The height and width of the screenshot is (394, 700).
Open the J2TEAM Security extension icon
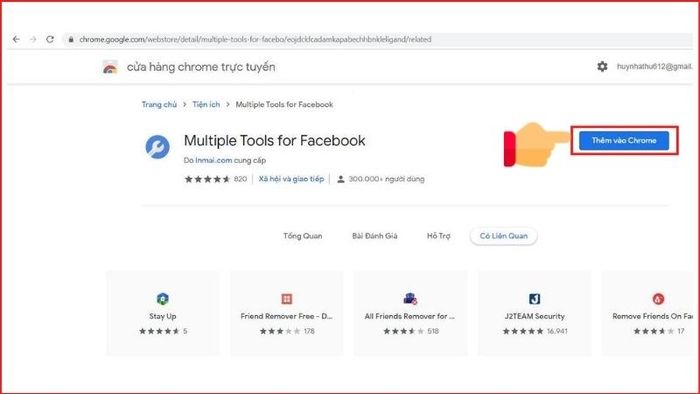coord(534,299)
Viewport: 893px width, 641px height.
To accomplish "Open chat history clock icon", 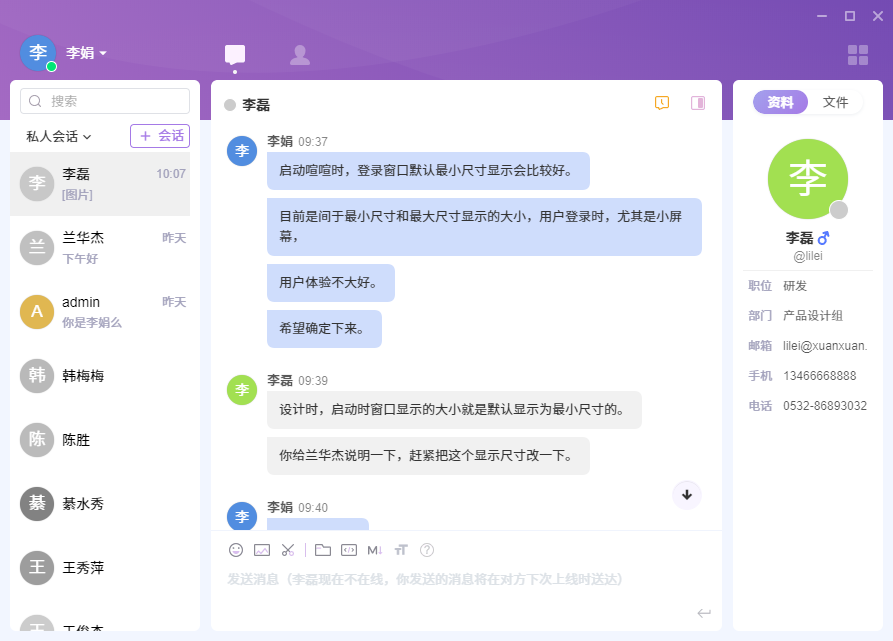I will coord(662,103).
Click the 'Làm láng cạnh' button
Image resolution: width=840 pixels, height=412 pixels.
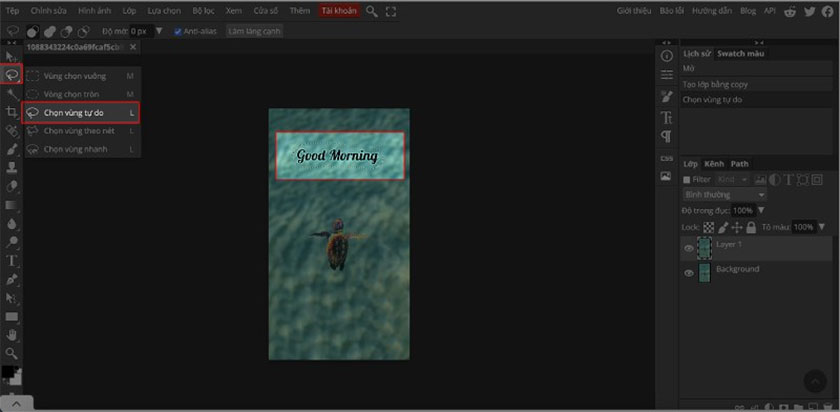255,31
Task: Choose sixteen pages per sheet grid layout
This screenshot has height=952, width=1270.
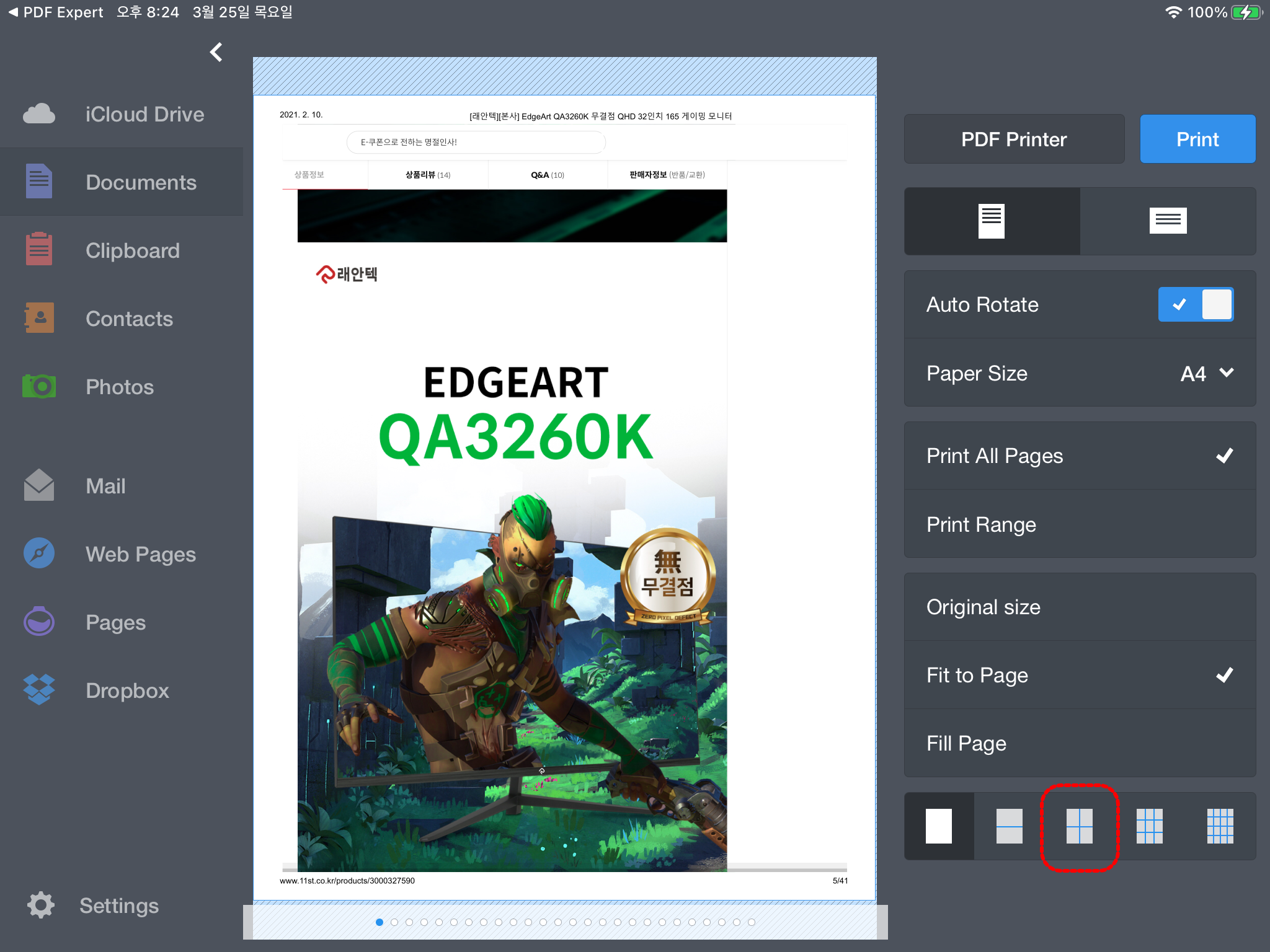Action: (x=1220, y=826)
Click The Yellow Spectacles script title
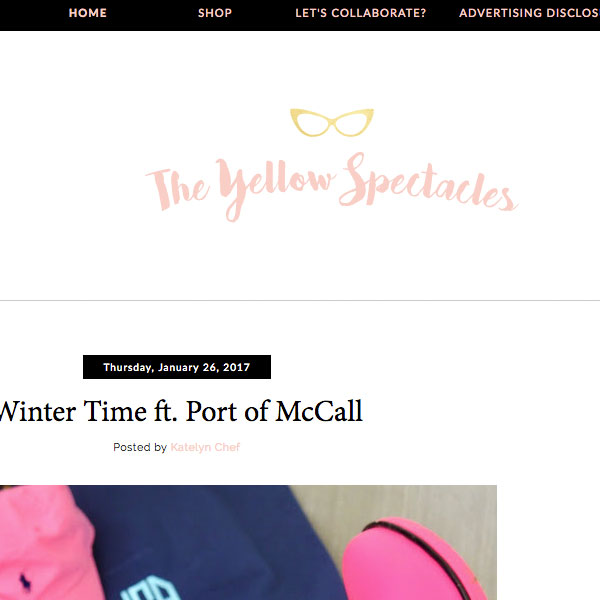600x600 pixels. [331, 187]
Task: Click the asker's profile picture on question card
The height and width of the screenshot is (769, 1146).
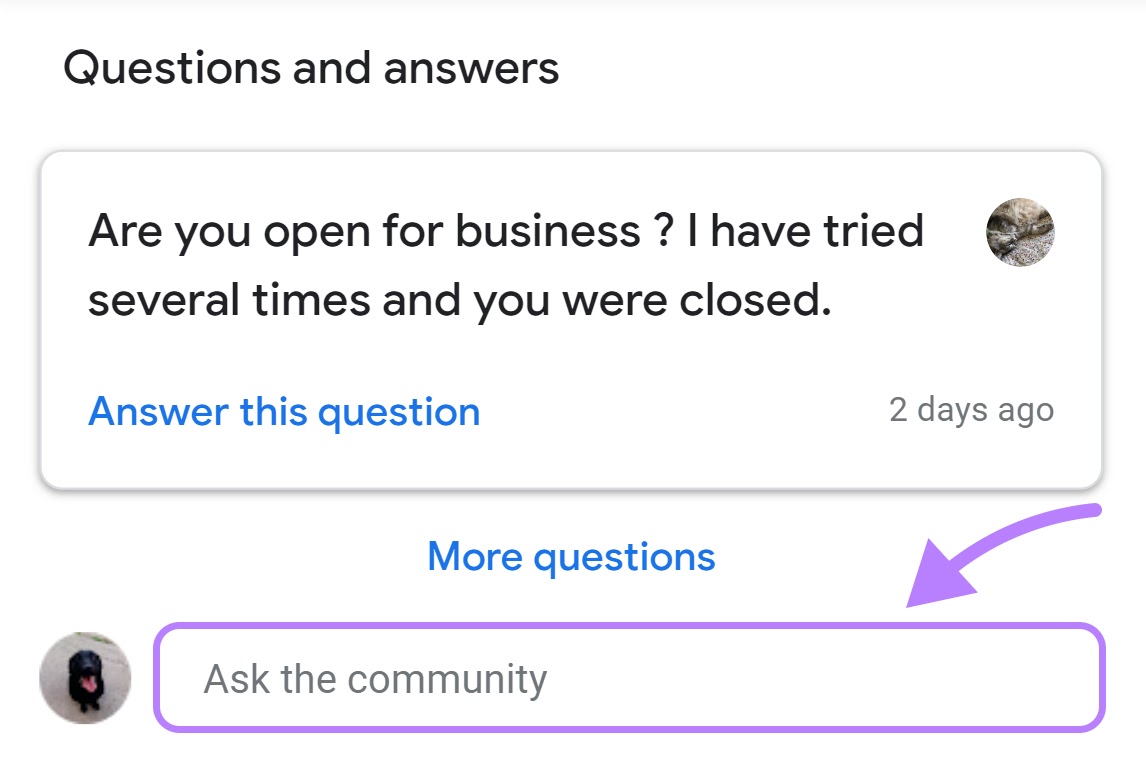Action: point(1020,232)
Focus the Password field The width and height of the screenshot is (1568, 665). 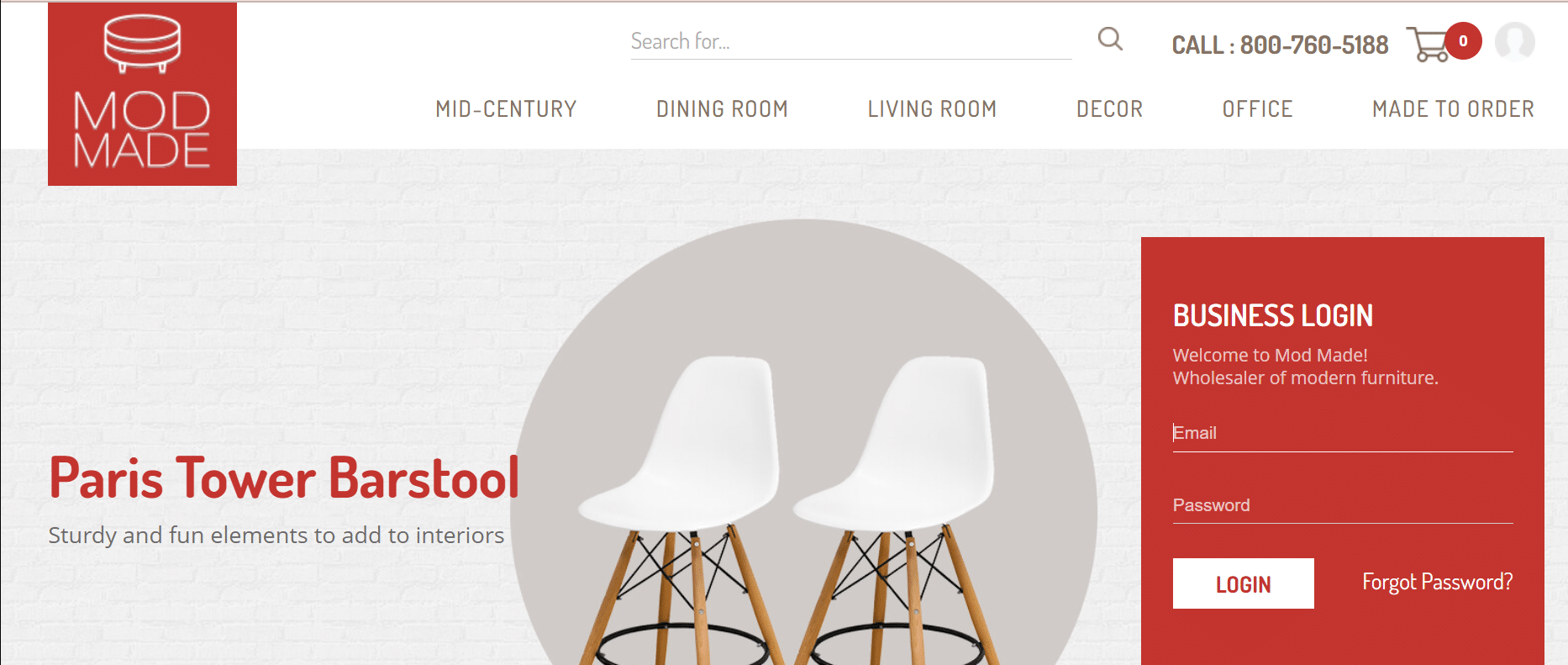coord(1343,505)
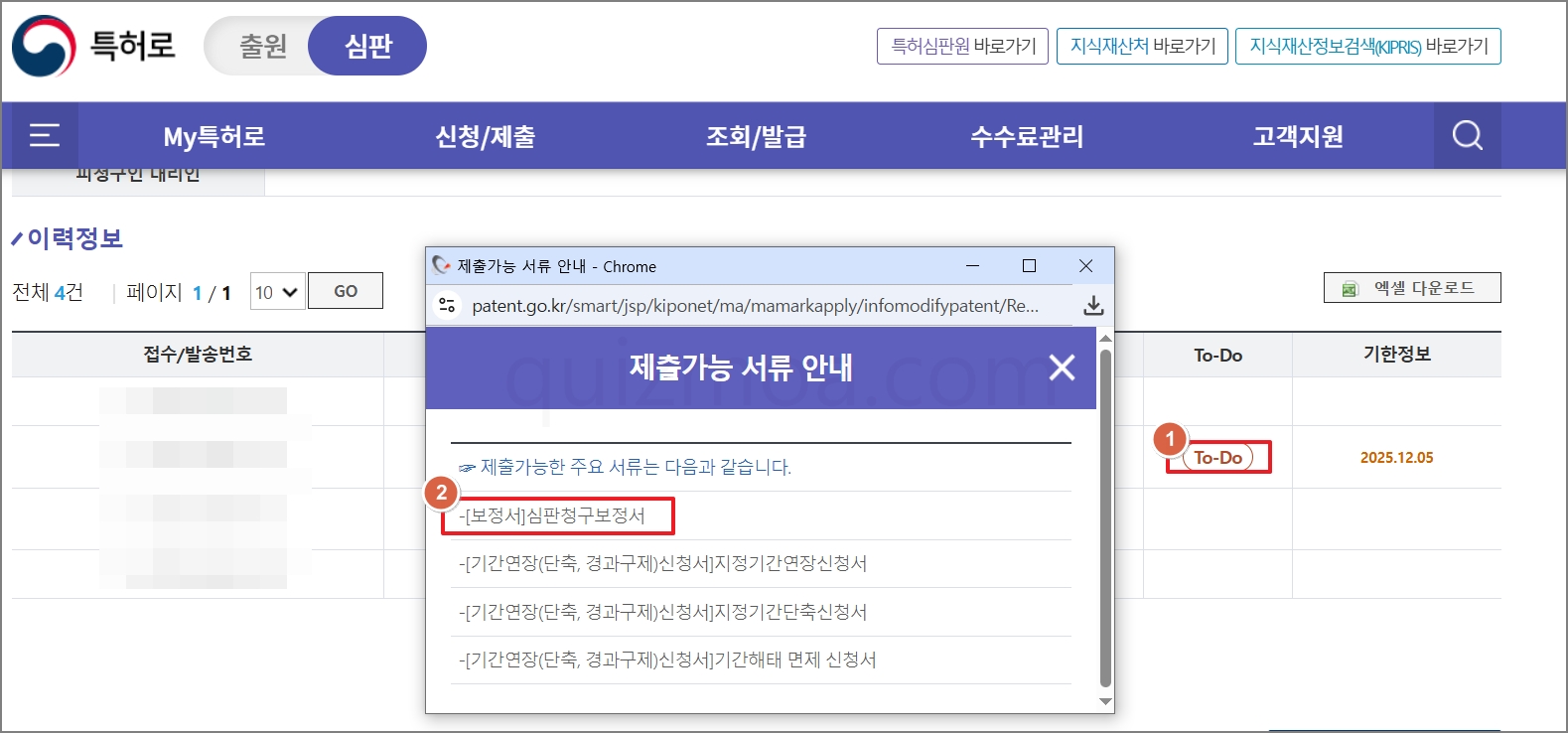Open the 수수료관리 menu

coord(1027,136)
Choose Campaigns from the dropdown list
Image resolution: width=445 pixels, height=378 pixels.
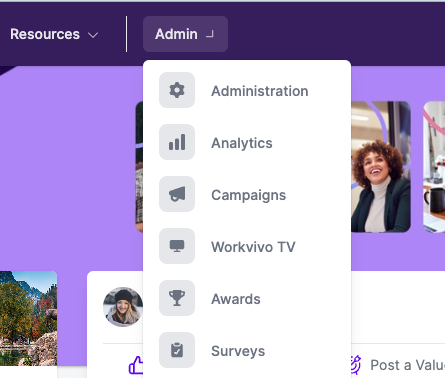point(247,194)
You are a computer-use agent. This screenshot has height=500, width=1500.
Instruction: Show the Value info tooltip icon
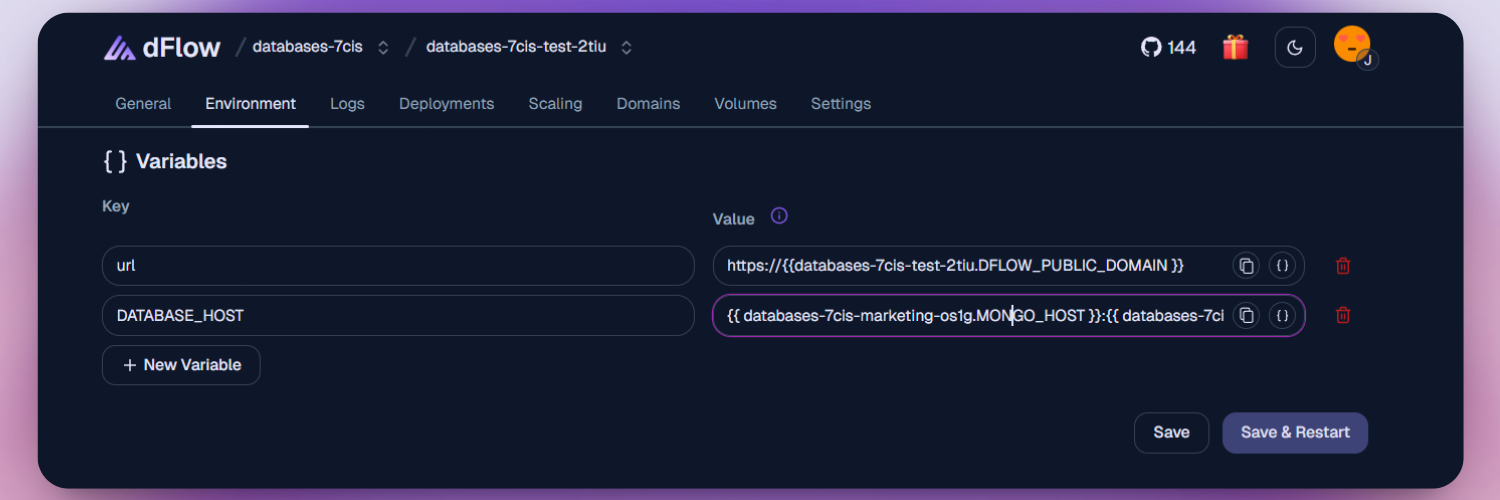click(779, 216)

================================

SET EXERCISE
Render the records from the line containing "You are a computer-use" through the end of the records as a JSON list of strings, one string per line, with blank lines left out. Don't include the pictures in your answer.

FINISHED TASK
[
  "You are a computer-use agent. This screenshot has height=500, width=1500.",
  "Instruction: Show the Value info tooltip icon",
  "click(779, 216)"
]